Segment Start: DOCUMENT SEGMENT

Reuben Foundation donates £80 million for first new Oxford college in 30 years
Oxford University today announces a landmark £80m donation from the Reuben Foundation that will transform Oxford’s newest college and establish a major new scholarship programme for graduate and undergraduate students.
The college is now set to become ‘Reuben College’, in recognition of the historic gift that secures its vision of a diverse, dynamic research community working on some of the key issues of our time.
The University last year established its 39th college – the first for 30 years – as a new base for graduate students who are eager to embrace opportunities for interdisciplinary exchange and apply their research to address key future challenges.
Due to welcome its first students in the autumn of 2021, Reuben College has already attracted an outstanding line-up of academic Fellows. The college aims to generate new insights into the biggest questions of our time by bringing academics from traditionally different disciplines together to work on challenging themes and share their knowledge with the college’s graduate students. A culture of innovation and enterprise and a strong commitment to diversity, sustainability and public engagement will cut across all interdisciplinary activities. The college’s initial research themes are: Artificial Intelligence and Machine Learning; Environmental Change; and Cellular Life, which includes ongoing work in understanding COVID-19 and the current pandemic.
Professor Louise Richardson, Vice-Chancellor of the University of Oxford, said: “Thanks to the extraordinary generosity of the Reuben family, Reuben College will join the storied ranks of Oxford Colleges. For generations to come, the lives of young people will be transformed as they learn to engage in research that pushes at the frontiers of knowledge. Now, more than ever, our society needs a new generation of highly educated researchers to address the global challenges that transcend national borders. This gift represents a vote of confidence in Oxford, a vote of confidence in the power of research to solve societal problems, and above all, a vote of confidence in the future.”

Segment End: DOCUMENT SEGMENT

* **PROBLEMS TO WORK ON**:
**a)** Answer these questions from the announcement about the Reuben Foundation's donation to Oxford:
(i) What is the amount of the Reuben Foundation's donation?
(ii) When is Reuben College due to welcome its first students?
(iii) Who is the Vice-Chancellor of the University of Oxford?
**b)** Carry on the announcement about the Reuben Foundation's £80 million gift to Oxford, starting after its final paragraph.

Segment Start: AVAILABLE DATA

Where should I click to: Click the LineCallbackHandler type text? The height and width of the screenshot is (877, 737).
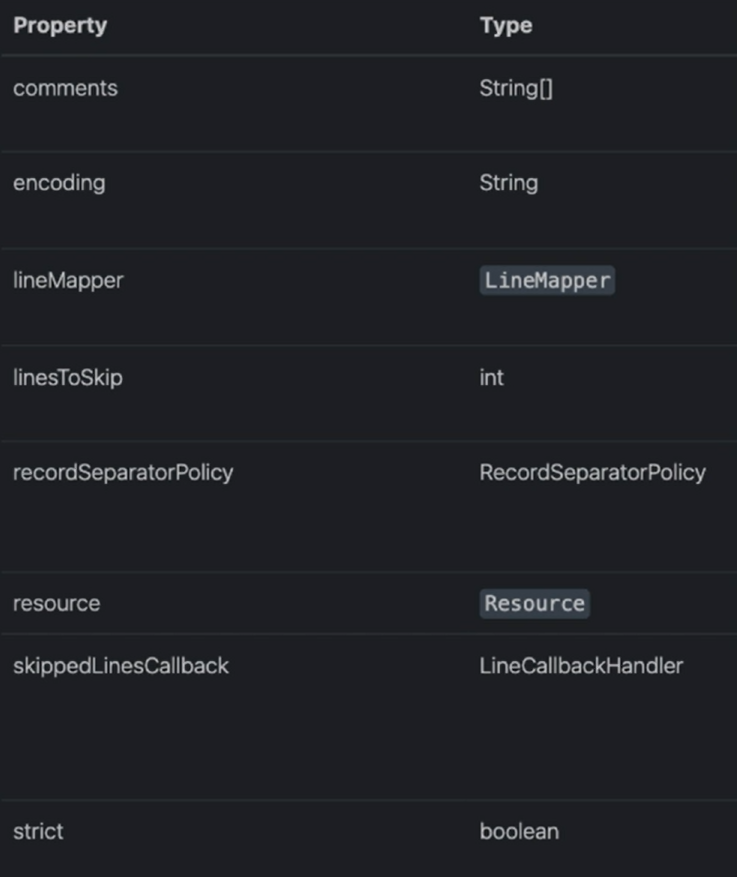pos(581,666)
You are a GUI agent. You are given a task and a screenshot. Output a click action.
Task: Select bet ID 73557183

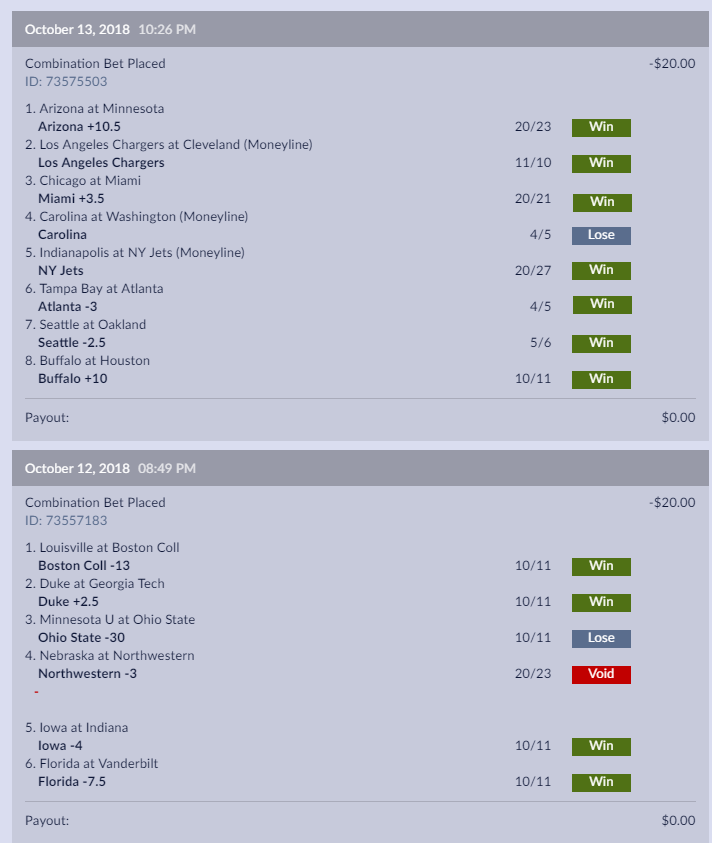pyautogui.click(x=66, y=521)
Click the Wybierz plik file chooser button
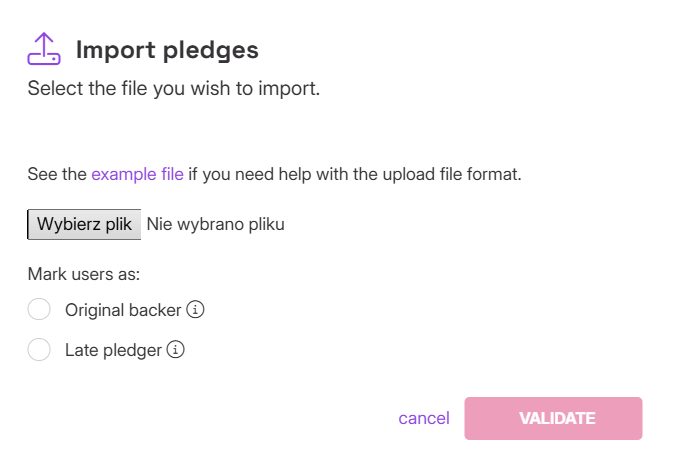The height and width of the screenshot is (468, 675). pos(84,224)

Segment End: AVAILABLE DATA

* **EXERCISE RESULTS**:
**a)**
(i) £80 million
(ii) In the autumn of 2021
(iii) Professor Louise Richardson

**b)**
The donation is also a landmark one for the Reuben Foundation, which has recently made significant donations of healthcare equipment for Oxford University Hospitals (as well as other hospitals in the UK and elsewhere) treating patients with COVID-19. As well as providing a substantial endowment for the college, the gift expands the existing Reuben Scholarship Programme, which was established in 2012 for disadvantaged undergraduate students. The Programme will now also include Oxford-Reuben graduate scholarships for students at Reuben College. The Oxford-Reuben Scholarships will help attract the world’s most talented graduate students, who will be at the heart of the college’s knowledge exchange activities, with many of them going on to form the next generation of outstanding academics.
The Reuben family said: “The current pandemic has shown us just how vital it is to have access to the very best medical research and academic thinking. Fortunately, in the UK we have some of the finest minds in the world working in some of the most pre-eminent academic institutions. We hope that this endowment for the Reuben College will help keep Oxford University at the global forefront of research in the vital areas of Environmental Change, AI and Machine Learning and Cellular Life, thereby helping to improve the lives of millions of people long into the future.”
Lisa Reuben, Trustee of the Reuben Foundation, said: “The Reuben Foundation has been supporting Oxford University for many years with its scholarship programme to support those from disadvantaged backgrounds. We are delighted to further our ties with the university through this endowment, creating the new Reuben College which will become part of Oxford life in perpetuity along with a further enhanced scholarship endowment.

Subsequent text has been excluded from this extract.